Les mesures prises par le Gouverneur de la Banque Centrale du Congo ont conduit à un désalignement préoccupant des équilibres macroéconomiques.
Les conséquences sont visibles :
- – une insécurité monétaire accrue,
- – une érosion du pouvoir d’achat,
- – une fragilisation de la capacité budgétaire de l’État,
- – une incertitude croissante autour des revenus des ménages.
Pourtant, le discours officiel continue d’affirmer la stabilité de la situation.
La parole publique a cessé d’être des oracles pour devenir un instrument de domination.
Lorsque l’autorité affirme, contre toute évidence vécue par la population, que “tout va bien”, elle ne produit pas seulement une erreur d’analyse. Elle exerce une forme de violence symbolique. Car imposer une réalité fictive à un peuple qui vit une réalité contraire, c’est nier son expérience, sa souffrance et son intelligence.
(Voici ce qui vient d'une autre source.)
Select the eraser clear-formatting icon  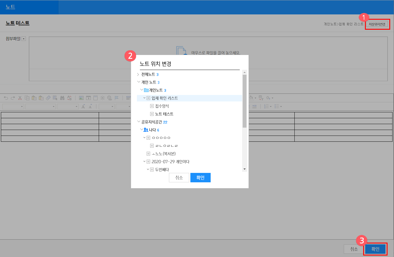click(x=48, y=98)
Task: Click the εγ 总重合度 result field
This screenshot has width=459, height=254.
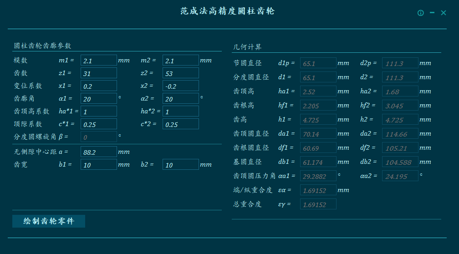Action: (318, 204)
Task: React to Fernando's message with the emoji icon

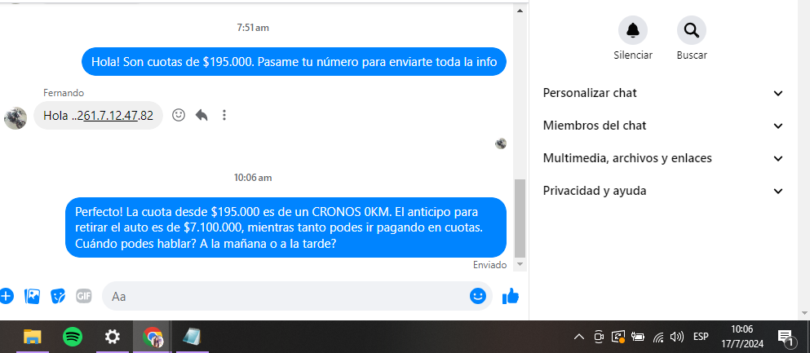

Cette parole publique, déconnectée du vécu réel, devient un outil de domination plutôt qu’un instrument de vérité.
J’en conclue sur la nécessité d’une rupture réelle. En effet, le problème congolais ne réside pas uniquement dans la qualité des dirigeants, mais dans la nature même du système qui structure l’action publique.
- Tant que subsistera :
- un système de prédation enraciné ;
- une démocratie de façade ;
- une absence de responsabilité réelle ;
- une gouvernance imposée plutôt que concertée ;
- aucune transformation durable ne sera possible.
La véritable rupture ne sera pas nominale ou institutionnelle. Elle devra être systémique, culturelle et profondément politique. Elle exigera non seulement des réformes, mais une redéfinition complète du rapport entre l’État et le peuple.